En 1819, año de la inauguración del Prado – en cuyas salas se colgaron dos pinturas suyas que él ya pudo ver expuestas-, Goya pasa por una grave enfermedad, posiblemente tifus. Podía haber sido su final y así lo debió de sentir él mismo cuando pintó el Autorretrato con su médico Arrieta, casi moribundo, con un fondo negro rodeado de Parcas. Por fortuna no fue así, se recuperó y todavía pintó todo el ciclo de las Pinturas negras, fundamentales para el desarrollo del arte contemporáneo.

Solo la voluntad hace que deseemos y ejerzamos la libertad, ese impulso, esa determinación que nos impele a la acción acorde con nuestro objetivo vital. Pero el cumplimiento de la ambición ha de contar con el concurso del destino, de las circunstancias, de lo que determinen los dioses.
Como Helena, que nada pudo hacer ante el empeño de Afrodita de arrastrarla con Paris a Troya y provocar la guerra; como Odiseo, que por muchos deseos que tuviera tardó 10 años en regresar a Itaca porque Poseidón se lo impedía, o como Goya que por más voluntad que le sobrara, la edad, las enfermedades y el entorno político y social de su España le obligaron a exiliarse.

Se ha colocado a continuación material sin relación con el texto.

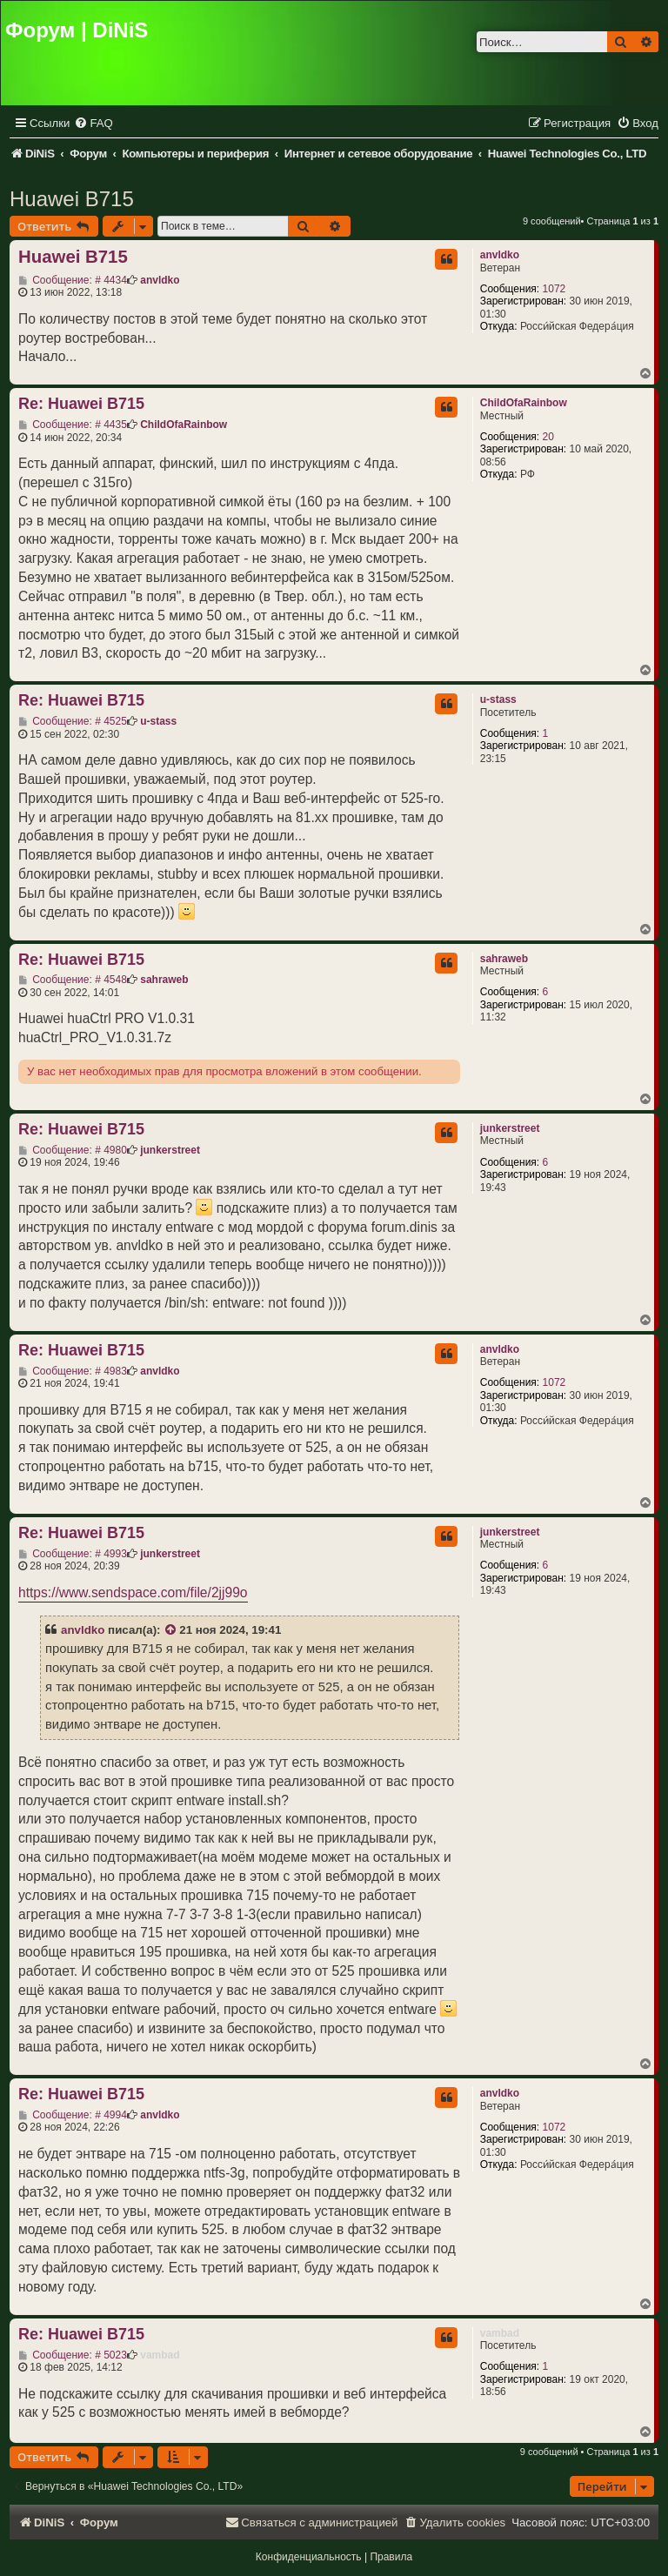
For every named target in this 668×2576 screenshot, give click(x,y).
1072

El neurocientífico, Juan Lerma, en una reciente entrevista en El País, a pesar de que confiesa que todavía se sabe muy poco del cerebro, nos dice que no existe el libre albedrío
(…) el albedrío está marcado por tu propia experiencia. Y ésta está marcada por tu educación, por tu infancia, está marcado por tu entorno y, por tanto, digamos que tú eres prisionero de tus propios recuerdos y de tu propia experiencia. No eres libre. https://elpais.com/elpais/2020/01/30/ciencia/1580340536_340428.html
Uno de los padres de esa alma griega y del pensamiento occidental, Aristóteles –Ética a Nicómaco-, nos habla de la actividad vital, de la virtud como esencia de la felicidad, que no se adquiere más que con el ejercicio. La virtud como una condición intermedia entre dos extremos viciosos. Solo es acción moral merecedora de elogio o reproche aquella que es voluntaria, que nace de la voluntad, de la libertad, y por tanto entraña una responsabilidad.
Me resulta difícil mantener hoy el convencimiento entusiasta que siempre he defendido sobre la libertad del hombre. Me temo que sea la edad.